I’ve learned a lot about successful panel moderation on a physical stage, but doing so in a virtual environment brings new challenges.
Start with picking and positioning a webcam. The camera in my aging iMac is at a good height relative to me when sitting, but it also delivers a subpar 720p resolution–and from that angle, I’d have natural light from the windows hitting only one side of my face. My HP laptop, meanwhile, has a 1080p webcam, and by parking it atop a stepladder and then a large tin topped by the thickest book I could find in my office (a hardcover of Dune), I could position it high enough while allowing myself to face my office’s windows.
(If I’d only bought the Wirecutter-endorsed Logitech C920S webcam in the Before Times, I could have stuck the thing on a tripod and be done with it. As the song goes, there’s a lot of things if I could I’d rearrange.)
The Collision panels added another complication: a request for a pale, blank backdrop. I managed that by hanging a white bedsheet from the ceiling with packing tape and binder clips–the tape stuck to the drywall, but I needed the clips to hold the tape to the sheet.
And then none of my other panelists showed up with pale, blank backgrounds. That’s one reassuring aspect of this: Not only can you expect somebody else to have audio or video hiccups, you can also expect somebody else to have a worse backdrop or camera angle.
Before kicking off a virtual panel, you must also silence every other device in the room, and my failure to think through “every other device” meant the Futureproof panel was not interruption-proof. As in, we were distracted by the one thing I didn’t think to put in do-not-disturb mode, an old Trimline land-line phone on my desk mainly for nostalgia purposes.
At least I didn’t have to change any settings on the laptop, thanks to Windows 10’s Focus Assist quashing interruptions from other apps once I switched Zoom to full-screen mode.

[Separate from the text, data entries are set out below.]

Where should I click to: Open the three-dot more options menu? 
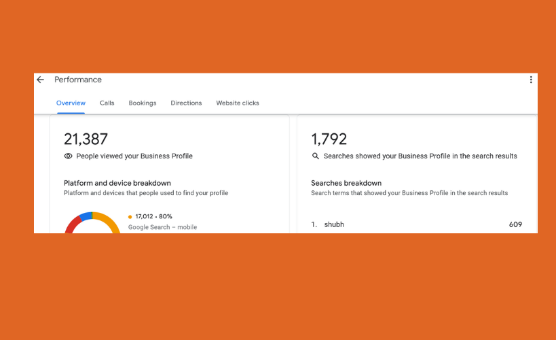[x=531, y=80]
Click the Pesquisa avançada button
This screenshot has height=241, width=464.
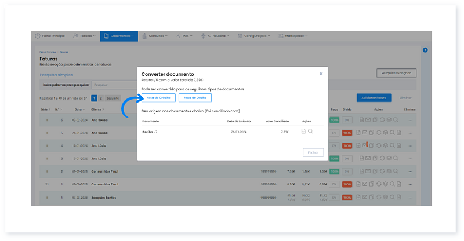tap(396, 73)
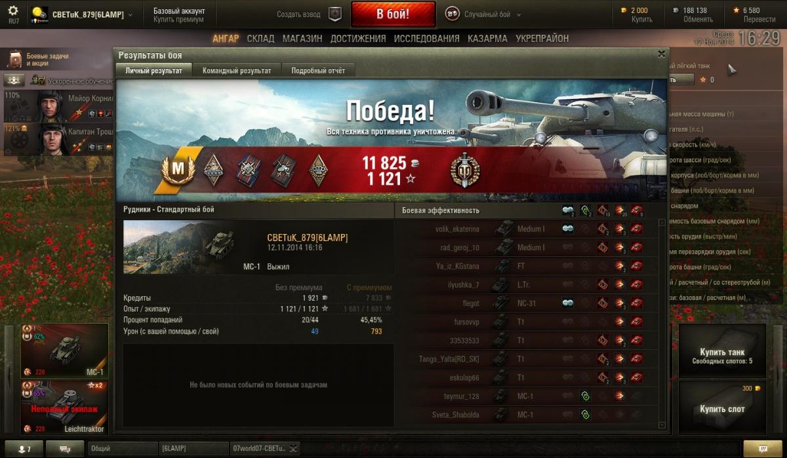The height and width of the screenshot is (458, 787).
Task: Click the spotted-enemies column header icon
Action: pyautogui.click(x=567, y=210)
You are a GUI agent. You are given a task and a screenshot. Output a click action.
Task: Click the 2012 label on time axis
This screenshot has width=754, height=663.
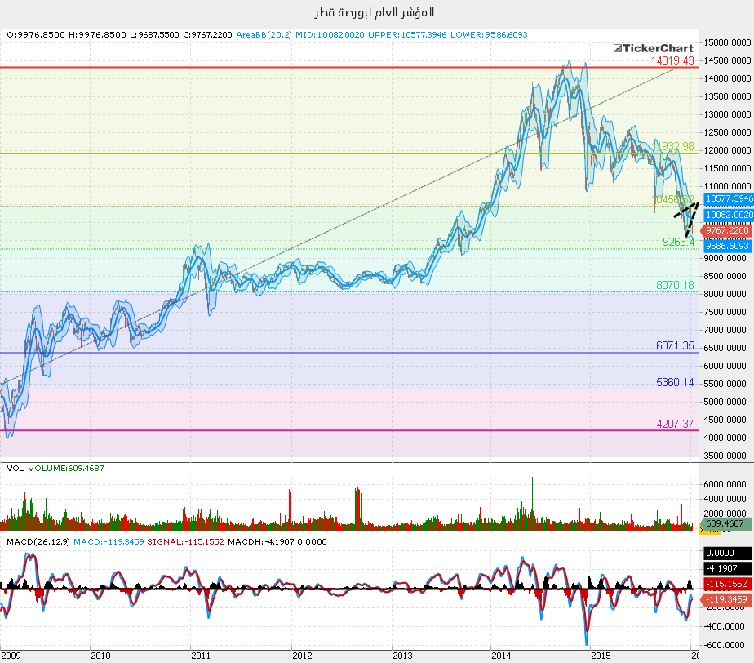click(x=302, y=656)
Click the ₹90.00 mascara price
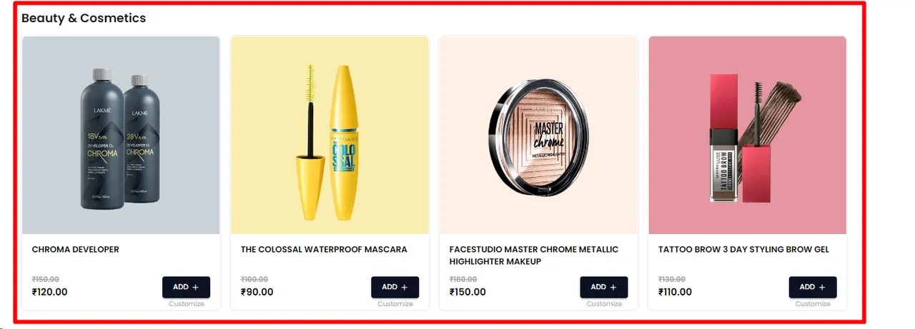 pyautogui.click(x=257, y=292)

But that also meant I had to look elsewhere for a timer: I couldn’t see the lock in the Windows taskbar, while Zoom’s option to show your connected time doesn’t account for minutes spent prepping on a call before a panel begins. I made do with the clock apps on my phone and iPad.
All three panels suffered from a certain latency as other speakers paused before answering my questions. You can’t point or nod to one as you would onstage to encourage them to jump in–and if one starts filibustering, it’s also harder to signal him to wrap things up. Simply reading the facial expressions of other panelists can be difficult if they use a lower-resolution webcam or neglect their lighting.
Reading the audience seems even harder in Zoom unless, I guess, you keep the chat pane open and have an audience that is exceptionally concise in their feedback. The way Facebook and Twitter let a live video audience respond with emoji and hearts ought to deliver easily-understood feedback at scale, and perhaps one of the many virtual-event apps now seeing escalating interest–see my friend Robin Raskin’s writeup of a handful at Techonomy–gets even closer to the real thing.
But I highly doubt any app will recreate how great it can feel to have a live audience tuned into the talk, laughing at your jokes and then applauding your work.